* WHAT THIS TASK INVOLVES:
Turn the lines of the data below, starting at the line that contains "This screenshot has height=1456, width=2576." and ending at the line that contains "Expand/Collapse is located", into a Markdown table with the columns Row and Line. Number each line in the Row column, and leave out blank lines.

(Text and element pointing records)
______________________________
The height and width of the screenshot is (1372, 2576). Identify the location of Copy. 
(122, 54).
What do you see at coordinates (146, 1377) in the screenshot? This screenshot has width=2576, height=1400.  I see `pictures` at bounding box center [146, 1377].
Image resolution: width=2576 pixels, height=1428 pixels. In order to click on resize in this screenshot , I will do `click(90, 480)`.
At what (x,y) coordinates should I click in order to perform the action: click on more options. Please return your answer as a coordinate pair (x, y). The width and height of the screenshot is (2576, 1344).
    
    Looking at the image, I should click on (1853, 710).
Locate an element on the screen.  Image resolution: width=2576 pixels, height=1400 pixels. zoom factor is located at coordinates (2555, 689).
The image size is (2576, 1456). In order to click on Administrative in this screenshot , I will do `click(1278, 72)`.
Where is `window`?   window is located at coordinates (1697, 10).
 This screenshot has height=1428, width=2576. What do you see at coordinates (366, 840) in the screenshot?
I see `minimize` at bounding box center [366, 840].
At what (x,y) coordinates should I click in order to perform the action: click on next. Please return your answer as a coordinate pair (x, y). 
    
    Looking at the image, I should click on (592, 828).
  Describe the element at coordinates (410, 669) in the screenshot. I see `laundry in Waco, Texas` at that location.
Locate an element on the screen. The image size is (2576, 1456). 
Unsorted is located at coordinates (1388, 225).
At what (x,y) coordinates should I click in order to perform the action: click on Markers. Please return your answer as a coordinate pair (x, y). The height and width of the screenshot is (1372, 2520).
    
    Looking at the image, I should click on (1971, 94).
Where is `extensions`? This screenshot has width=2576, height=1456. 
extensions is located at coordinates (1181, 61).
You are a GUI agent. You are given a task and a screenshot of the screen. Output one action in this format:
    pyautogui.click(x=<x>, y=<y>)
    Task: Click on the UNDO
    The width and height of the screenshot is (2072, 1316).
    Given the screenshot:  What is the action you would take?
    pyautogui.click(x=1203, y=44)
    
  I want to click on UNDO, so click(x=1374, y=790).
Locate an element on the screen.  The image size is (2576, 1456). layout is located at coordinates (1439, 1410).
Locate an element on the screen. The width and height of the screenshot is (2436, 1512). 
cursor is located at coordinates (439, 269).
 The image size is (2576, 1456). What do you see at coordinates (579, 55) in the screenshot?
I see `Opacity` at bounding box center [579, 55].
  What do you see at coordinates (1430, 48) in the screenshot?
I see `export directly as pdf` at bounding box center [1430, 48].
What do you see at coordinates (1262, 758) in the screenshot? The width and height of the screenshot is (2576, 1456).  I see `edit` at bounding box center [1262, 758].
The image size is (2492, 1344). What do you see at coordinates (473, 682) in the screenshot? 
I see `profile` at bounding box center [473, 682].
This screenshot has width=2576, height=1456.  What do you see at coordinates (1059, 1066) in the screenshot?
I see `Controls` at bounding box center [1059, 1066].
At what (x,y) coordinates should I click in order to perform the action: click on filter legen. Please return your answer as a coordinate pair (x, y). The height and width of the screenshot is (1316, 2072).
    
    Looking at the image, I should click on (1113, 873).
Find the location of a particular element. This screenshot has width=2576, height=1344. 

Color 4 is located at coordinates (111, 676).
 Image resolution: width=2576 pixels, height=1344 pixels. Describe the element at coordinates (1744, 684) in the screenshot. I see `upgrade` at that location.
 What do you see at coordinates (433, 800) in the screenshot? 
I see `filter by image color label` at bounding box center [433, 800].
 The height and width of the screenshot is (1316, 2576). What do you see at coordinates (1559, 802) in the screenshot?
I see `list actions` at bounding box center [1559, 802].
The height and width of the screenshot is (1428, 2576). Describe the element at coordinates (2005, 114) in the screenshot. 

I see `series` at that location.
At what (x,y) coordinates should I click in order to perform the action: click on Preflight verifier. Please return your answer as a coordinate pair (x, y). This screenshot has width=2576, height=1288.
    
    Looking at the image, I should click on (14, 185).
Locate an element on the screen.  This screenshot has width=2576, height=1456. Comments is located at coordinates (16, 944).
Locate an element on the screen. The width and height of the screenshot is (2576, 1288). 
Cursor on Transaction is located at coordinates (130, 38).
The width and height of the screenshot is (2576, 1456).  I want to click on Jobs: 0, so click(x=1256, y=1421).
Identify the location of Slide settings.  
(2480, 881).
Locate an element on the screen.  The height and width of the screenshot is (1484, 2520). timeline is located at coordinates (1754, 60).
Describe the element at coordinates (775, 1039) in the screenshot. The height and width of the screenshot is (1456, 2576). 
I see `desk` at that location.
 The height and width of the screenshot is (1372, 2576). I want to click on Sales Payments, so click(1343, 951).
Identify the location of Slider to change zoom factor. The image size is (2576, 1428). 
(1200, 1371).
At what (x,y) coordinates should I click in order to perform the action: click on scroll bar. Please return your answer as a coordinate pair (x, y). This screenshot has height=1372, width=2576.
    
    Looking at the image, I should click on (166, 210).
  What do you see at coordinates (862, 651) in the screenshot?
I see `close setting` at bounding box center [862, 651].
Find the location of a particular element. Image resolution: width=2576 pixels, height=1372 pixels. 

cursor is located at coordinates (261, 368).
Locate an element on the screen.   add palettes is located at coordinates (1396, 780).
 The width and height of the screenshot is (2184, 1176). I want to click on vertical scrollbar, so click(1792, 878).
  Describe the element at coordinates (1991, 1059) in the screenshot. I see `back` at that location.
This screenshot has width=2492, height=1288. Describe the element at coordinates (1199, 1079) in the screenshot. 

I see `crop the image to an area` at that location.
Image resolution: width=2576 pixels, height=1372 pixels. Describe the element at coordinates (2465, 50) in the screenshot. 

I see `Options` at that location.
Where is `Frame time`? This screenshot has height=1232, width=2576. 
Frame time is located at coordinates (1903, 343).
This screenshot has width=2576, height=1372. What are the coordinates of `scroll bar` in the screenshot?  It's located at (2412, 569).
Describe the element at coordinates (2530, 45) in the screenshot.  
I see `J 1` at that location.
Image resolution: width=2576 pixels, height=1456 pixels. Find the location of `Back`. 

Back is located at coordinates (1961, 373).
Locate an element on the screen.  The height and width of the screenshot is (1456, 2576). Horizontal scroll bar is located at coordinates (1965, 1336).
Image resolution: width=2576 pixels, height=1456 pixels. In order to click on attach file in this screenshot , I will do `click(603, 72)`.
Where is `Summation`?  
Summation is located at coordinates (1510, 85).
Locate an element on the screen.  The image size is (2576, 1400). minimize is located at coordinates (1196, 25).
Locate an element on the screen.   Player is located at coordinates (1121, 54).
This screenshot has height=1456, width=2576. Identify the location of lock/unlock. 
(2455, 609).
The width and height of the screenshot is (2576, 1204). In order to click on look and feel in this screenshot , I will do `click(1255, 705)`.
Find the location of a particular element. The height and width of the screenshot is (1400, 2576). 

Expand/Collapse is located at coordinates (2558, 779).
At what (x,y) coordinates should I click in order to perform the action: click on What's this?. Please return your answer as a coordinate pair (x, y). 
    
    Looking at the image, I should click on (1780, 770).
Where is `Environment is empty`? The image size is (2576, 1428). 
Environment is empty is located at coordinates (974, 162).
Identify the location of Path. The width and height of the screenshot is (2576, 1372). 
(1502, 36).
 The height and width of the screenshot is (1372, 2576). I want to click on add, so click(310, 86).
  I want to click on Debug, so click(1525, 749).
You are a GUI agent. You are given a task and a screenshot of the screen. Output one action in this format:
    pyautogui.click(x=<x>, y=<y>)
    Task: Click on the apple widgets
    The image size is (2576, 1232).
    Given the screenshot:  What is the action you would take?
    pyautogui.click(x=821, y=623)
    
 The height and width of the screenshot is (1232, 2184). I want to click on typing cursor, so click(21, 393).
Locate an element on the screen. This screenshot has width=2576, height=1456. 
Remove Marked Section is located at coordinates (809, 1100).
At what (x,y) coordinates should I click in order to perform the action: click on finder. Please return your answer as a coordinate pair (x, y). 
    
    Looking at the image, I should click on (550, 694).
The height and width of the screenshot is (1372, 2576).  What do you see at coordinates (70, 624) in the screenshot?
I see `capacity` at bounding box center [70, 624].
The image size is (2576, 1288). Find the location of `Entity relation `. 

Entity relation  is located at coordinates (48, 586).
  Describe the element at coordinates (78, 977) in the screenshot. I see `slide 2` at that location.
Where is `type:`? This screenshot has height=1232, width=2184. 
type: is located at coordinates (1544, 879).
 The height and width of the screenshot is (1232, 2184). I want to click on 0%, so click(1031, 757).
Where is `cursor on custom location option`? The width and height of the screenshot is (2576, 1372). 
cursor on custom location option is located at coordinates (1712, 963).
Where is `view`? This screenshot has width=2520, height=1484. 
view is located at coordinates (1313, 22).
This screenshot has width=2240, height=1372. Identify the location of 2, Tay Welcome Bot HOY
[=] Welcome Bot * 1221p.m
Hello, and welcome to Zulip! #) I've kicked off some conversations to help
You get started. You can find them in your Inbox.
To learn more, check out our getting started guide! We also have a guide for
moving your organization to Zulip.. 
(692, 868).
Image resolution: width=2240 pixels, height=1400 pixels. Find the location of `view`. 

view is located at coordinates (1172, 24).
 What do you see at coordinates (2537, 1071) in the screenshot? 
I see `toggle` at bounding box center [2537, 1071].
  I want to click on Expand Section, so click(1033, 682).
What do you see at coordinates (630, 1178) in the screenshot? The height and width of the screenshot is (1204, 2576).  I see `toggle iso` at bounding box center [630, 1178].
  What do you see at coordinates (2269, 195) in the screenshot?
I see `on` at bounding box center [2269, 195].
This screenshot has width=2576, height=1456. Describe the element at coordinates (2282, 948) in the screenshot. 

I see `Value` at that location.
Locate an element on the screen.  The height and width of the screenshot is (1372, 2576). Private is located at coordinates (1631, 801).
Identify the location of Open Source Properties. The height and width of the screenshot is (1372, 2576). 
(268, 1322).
______________________________
* FINISHED TASK:
| Row | Line |
|---|---|
| 1 | This screenshot has height=1456, width=2576. Identify the location of lock/unlock.  |
| 2 | (2455, 609). |
| 3 | The width and height of the screenshot is (2576, 1204). In order to click on look and feel in this screenshot , I will do `click(1255, 705)`. |
| 4 | Find the location of a particular element. The height and width of the screenshot is (1400, 2576).  |
| 5 | Expand/Collapse is located at coordinates (2558, 779). |